__ASSIGNMENT__: Copy, from the data below, each line that has the word "title".
EXERCISE INPUTS START
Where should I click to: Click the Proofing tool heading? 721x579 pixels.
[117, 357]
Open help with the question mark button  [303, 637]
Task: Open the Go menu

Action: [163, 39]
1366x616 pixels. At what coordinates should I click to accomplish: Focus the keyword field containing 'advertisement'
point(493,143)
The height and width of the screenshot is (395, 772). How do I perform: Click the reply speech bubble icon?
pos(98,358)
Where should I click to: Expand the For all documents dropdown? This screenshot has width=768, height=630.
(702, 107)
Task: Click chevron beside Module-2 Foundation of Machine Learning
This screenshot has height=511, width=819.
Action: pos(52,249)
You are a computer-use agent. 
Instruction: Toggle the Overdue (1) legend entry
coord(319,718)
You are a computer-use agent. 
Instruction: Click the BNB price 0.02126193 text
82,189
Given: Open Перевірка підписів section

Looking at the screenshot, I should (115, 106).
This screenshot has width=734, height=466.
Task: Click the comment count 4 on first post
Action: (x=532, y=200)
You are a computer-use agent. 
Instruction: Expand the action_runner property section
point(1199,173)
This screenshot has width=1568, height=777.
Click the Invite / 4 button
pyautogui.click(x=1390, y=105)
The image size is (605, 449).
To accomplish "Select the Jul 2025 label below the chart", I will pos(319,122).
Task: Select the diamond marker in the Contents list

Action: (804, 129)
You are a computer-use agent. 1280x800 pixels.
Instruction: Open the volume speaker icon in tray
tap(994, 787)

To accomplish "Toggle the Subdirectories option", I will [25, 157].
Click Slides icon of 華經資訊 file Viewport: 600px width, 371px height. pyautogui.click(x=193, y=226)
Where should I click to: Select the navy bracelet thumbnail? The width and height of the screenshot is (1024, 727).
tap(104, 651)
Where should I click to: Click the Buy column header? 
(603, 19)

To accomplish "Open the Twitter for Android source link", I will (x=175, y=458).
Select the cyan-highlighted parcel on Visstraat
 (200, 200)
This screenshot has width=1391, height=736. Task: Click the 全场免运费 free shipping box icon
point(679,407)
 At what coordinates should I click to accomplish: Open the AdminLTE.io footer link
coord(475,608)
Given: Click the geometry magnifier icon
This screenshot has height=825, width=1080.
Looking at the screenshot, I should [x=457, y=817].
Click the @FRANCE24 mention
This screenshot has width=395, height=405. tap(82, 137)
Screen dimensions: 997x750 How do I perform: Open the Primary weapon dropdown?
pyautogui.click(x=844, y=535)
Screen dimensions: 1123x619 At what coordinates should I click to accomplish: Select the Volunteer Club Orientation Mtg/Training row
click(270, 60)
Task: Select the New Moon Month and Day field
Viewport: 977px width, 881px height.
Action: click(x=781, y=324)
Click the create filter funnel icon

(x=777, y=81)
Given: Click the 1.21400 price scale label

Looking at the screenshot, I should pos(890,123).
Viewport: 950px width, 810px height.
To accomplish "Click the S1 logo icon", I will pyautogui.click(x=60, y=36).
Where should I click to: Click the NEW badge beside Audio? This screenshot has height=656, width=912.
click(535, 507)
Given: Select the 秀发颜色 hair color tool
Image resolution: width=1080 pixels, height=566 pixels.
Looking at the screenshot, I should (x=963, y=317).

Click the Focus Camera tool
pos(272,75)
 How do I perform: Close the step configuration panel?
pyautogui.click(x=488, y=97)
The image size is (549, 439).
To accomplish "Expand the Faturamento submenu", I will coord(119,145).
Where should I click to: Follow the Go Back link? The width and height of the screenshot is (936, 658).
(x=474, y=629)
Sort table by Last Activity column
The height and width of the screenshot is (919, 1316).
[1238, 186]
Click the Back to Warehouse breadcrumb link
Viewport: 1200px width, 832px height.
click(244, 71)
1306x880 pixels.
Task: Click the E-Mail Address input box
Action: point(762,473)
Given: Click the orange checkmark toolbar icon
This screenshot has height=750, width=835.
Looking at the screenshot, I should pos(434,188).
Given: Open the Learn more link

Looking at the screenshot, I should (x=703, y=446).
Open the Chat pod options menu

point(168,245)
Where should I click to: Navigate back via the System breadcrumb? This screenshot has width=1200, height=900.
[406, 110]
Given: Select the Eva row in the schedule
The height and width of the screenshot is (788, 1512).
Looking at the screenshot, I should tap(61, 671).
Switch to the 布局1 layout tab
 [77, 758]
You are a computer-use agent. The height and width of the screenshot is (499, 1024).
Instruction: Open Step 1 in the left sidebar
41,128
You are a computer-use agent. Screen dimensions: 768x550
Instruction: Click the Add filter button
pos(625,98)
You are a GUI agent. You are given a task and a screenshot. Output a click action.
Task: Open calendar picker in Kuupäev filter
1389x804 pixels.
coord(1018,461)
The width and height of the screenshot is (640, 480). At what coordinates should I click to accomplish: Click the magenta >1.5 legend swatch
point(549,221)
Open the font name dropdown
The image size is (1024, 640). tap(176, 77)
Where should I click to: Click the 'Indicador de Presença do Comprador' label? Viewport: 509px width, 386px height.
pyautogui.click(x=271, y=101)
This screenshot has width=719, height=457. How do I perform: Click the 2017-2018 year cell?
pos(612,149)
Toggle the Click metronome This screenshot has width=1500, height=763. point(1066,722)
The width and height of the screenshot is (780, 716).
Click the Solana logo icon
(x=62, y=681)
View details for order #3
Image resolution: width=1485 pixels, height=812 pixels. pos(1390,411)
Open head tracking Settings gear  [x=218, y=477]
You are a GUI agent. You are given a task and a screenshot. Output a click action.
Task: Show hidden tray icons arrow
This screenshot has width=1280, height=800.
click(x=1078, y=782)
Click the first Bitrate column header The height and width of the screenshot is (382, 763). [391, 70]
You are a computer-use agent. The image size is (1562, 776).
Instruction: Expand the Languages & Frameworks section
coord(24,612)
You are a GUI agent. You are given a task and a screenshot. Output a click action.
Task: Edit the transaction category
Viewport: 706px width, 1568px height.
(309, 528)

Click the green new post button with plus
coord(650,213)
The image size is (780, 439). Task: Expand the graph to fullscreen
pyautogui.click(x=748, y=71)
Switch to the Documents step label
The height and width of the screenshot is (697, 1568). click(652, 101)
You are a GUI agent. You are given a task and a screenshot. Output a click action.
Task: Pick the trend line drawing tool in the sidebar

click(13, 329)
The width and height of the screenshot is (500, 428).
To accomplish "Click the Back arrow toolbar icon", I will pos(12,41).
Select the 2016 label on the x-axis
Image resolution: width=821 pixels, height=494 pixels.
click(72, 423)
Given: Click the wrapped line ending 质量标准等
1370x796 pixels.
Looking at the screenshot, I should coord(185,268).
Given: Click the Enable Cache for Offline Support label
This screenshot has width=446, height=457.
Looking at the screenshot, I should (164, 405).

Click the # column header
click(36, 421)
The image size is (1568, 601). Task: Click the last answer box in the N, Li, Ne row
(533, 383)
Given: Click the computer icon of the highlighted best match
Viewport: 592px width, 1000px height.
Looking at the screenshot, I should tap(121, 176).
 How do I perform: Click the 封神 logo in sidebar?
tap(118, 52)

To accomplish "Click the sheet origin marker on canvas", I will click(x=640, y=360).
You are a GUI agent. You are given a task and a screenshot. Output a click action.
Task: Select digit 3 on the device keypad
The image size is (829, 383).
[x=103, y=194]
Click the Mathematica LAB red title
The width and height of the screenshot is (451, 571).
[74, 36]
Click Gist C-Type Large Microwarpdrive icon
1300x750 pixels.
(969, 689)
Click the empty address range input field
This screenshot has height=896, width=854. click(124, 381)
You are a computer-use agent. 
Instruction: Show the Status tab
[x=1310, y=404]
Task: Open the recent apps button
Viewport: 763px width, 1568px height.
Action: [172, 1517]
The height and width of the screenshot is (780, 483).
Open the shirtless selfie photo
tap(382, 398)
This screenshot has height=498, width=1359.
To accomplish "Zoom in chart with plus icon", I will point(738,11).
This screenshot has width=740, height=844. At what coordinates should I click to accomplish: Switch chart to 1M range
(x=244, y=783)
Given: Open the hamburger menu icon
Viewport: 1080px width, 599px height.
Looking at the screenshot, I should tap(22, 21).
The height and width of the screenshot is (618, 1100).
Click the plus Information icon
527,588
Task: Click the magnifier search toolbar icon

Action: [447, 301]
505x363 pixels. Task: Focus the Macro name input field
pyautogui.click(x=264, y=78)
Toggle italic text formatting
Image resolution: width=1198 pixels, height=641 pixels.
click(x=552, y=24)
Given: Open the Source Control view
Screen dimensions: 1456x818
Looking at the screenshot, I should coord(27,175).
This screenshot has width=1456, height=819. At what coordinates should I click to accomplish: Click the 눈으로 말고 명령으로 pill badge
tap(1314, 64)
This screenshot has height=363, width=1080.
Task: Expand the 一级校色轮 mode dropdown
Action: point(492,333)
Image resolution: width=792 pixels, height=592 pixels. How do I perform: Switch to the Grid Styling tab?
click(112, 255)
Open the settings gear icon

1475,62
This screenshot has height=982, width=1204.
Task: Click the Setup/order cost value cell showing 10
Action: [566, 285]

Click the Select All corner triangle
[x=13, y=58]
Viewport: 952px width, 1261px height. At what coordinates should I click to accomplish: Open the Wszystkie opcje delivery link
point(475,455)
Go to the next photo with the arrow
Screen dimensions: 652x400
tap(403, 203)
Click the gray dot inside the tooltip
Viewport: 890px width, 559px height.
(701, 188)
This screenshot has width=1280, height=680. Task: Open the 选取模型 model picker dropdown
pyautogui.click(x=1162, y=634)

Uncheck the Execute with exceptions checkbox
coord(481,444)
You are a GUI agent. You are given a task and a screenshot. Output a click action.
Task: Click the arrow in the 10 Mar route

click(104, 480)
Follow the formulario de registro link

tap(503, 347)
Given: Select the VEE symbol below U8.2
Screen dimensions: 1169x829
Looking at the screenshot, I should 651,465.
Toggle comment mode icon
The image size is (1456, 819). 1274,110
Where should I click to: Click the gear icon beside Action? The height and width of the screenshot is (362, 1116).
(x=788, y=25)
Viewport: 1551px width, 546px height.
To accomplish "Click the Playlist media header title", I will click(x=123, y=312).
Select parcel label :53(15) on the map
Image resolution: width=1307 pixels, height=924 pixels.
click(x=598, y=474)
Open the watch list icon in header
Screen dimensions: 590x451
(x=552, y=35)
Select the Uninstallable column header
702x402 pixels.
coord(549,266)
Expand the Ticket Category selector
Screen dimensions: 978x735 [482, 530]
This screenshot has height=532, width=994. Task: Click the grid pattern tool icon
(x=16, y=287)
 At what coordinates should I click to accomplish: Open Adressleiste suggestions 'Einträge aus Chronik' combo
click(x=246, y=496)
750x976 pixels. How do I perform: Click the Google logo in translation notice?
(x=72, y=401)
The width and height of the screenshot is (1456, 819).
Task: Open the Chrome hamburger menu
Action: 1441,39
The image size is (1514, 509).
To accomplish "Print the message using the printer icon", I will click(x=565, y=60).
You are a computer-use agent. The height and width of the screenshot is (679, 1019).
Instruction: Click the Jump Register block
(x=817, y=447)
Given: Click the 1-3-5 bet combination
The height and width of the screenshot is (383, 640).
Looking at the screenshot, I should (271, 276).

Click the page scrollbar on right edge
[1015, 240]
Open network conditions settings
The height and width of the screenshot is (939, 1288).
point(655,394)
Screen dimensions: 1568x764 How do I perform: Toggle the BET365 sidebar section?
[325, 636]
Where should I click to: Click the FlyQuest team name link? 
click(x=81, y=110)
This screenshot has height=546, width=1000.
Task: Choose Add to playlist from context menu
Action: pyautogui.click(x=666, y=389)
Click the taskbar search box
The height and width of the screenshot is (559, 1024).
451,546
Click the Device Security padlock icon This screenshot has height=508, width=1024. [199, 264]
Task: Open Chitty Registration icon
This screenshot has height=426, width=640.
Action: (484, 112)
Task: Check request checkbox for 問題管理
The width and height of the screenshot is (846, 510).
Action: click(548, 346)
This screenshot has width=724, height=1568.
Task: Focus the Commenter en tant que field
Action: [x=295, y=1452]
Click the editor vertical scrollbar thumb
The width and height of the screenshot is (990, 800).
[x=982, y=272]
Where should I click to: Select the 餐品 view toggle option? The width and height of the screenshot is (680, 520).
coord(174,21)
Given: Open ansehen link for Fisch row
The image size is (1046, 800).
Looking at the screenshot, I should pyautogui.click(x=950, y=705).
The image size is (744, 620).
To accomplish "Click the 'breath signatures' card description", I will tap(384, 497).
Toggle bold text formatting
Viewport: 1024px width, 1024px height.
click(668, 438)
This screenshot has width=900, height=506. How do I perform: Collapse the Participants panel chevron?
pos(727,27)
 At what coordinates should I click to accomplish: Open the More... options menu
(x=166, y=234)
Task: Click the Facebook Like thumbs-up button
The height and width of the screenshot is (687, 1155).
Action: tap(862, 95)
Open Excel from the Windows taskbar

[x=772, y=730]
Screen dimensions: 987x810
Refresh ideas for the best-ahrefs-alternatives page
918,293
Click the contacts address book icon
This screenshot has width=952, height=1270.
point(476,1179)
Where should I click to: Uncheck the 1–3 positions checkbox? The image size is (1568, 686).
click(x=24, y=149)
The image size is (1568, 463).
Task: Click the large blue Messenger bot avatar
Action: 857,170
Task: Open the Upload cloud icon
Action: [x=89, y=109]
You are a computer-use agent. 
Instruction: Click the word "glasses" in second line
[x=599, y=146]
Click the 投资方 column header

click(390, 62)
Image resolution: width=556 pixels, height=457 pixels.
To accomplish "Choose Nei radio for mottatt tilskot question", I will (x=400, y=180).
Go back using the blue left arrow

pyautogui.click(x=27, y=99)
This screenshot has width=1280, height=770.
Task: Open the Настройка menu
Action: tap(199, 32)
EXERCISE INPUTS END
__YOUR RESPONSE__:
Click the Mathematica LAB red title
To accomplish "Click the Playlist media header title", I will click(x=123, y=312).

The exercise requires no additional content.